(Collected data)
________

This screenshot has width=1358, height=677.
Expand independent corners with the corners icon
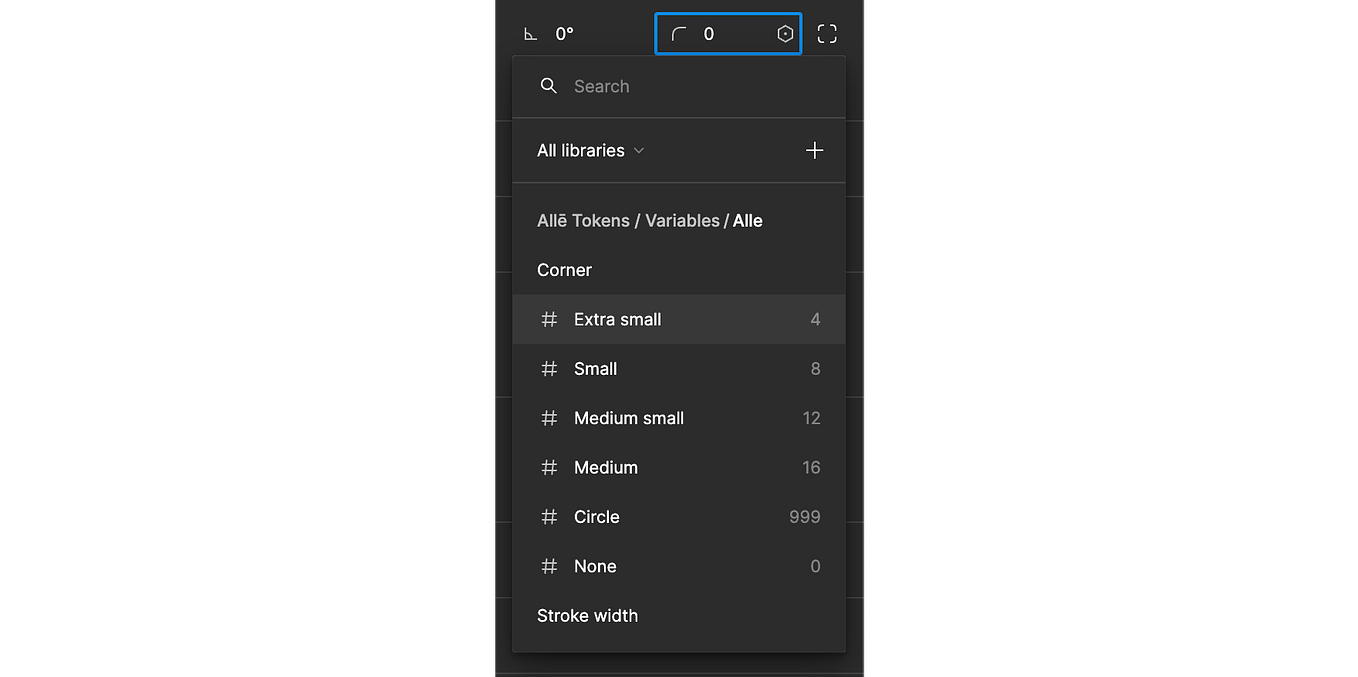827,32
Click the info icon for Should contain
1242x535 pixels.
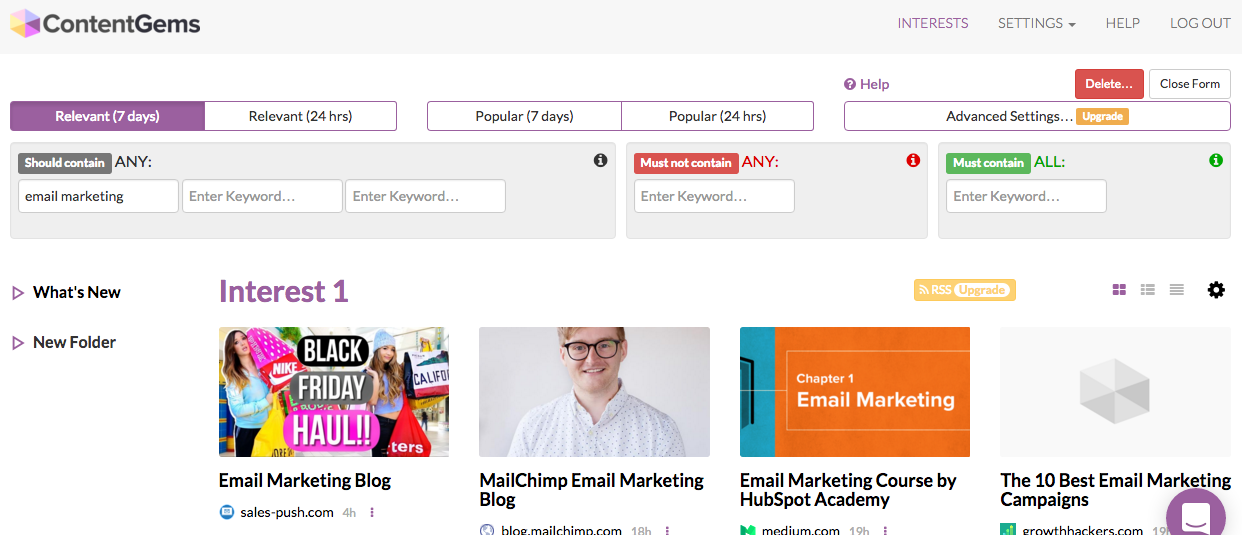(x=601, y=160)
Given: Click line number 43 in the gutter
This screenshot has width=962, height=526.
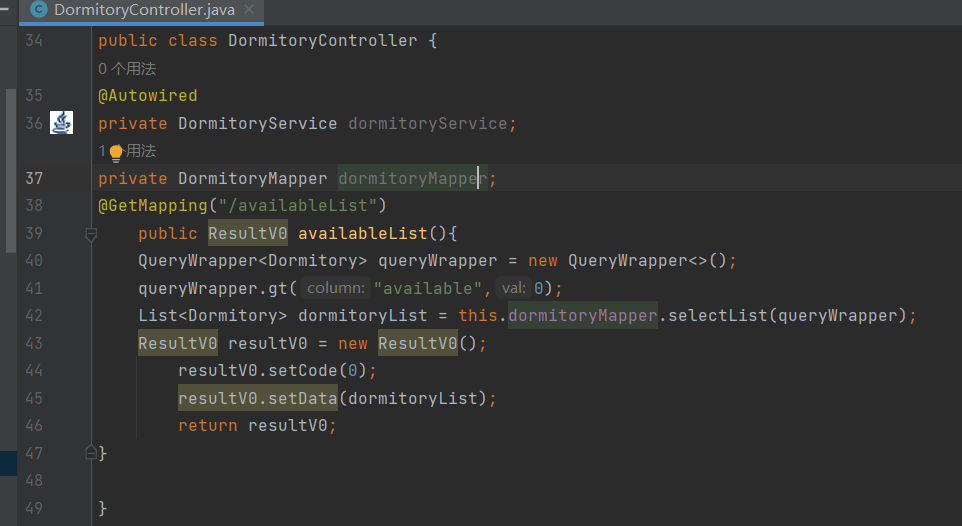Looking at the screenshot, I should pyautogui.click(x=34, y=343).
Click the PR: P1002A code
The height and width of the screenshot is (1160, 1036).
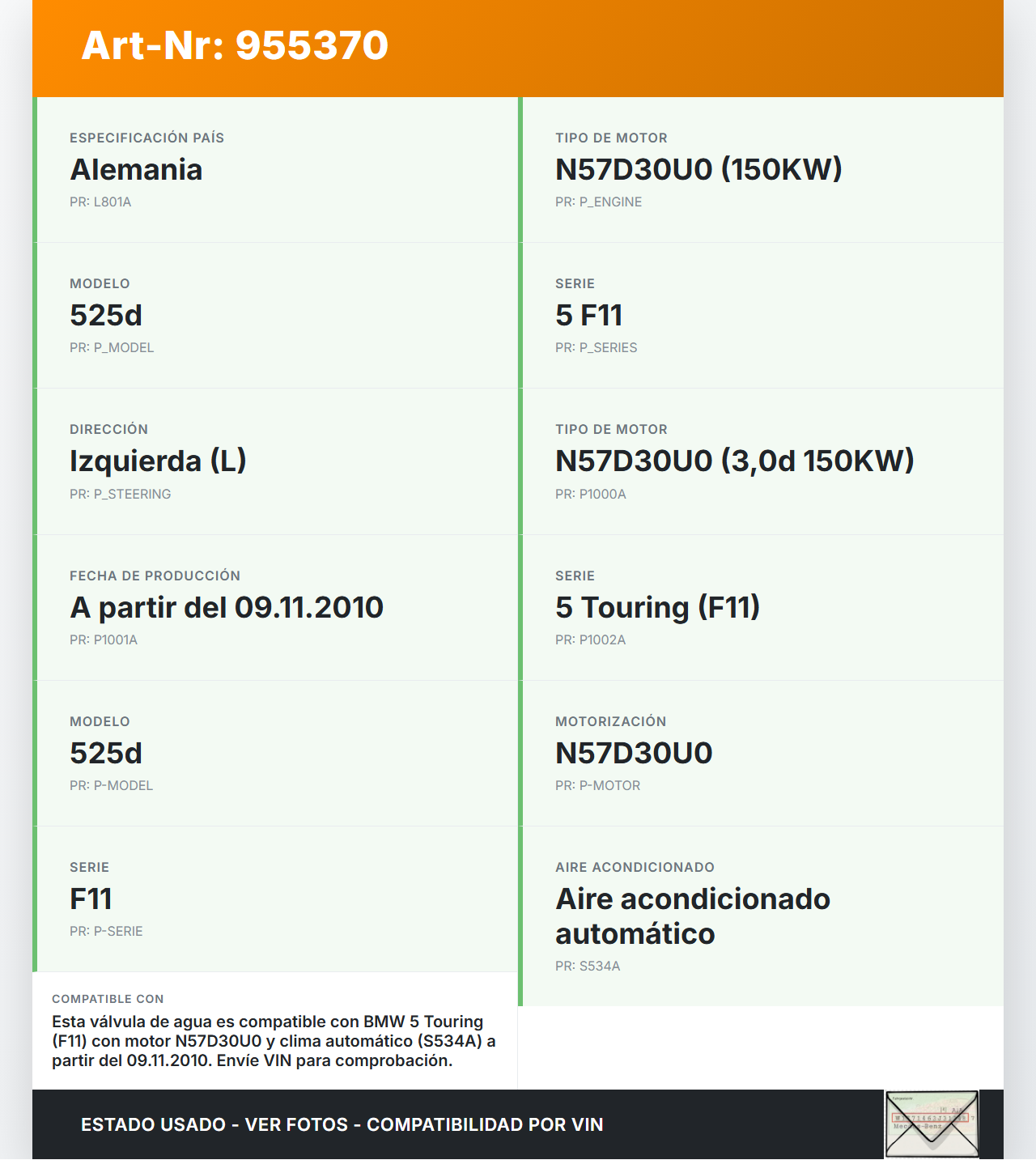click(x=590, y=640)
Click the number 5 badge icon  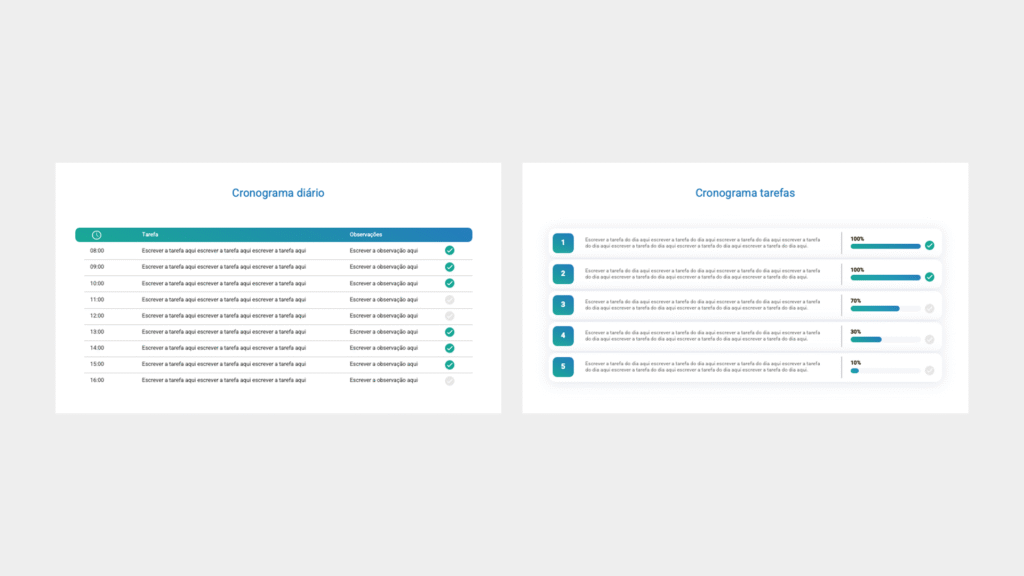point(563,367)
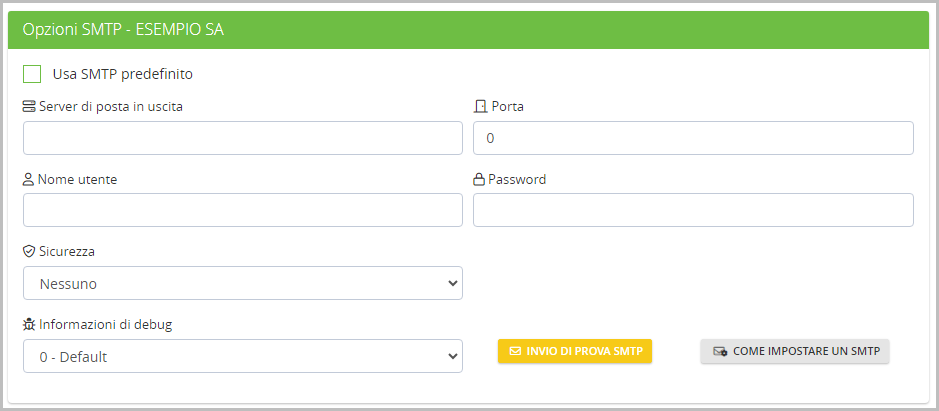Click into the Porta input field
The width and height of the screenshot is (939, 411).
(x=693, y=138)
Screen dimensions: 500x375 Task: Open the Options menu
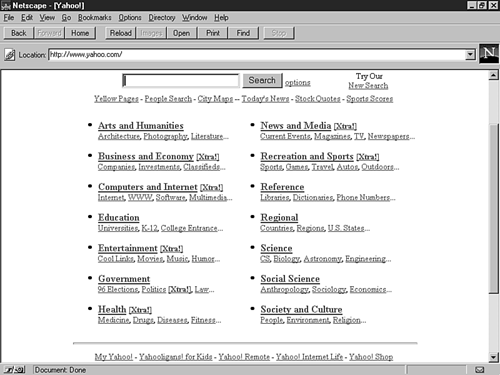130,17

________

Only the lines from the one that contains "Screen dimensions: 500x375" to the end of the records, inclusive, are to be quoted exactly, with pictures excluded.

= Response area =
Screen dimensions: 500x375 Task: Open the Options menu
130,17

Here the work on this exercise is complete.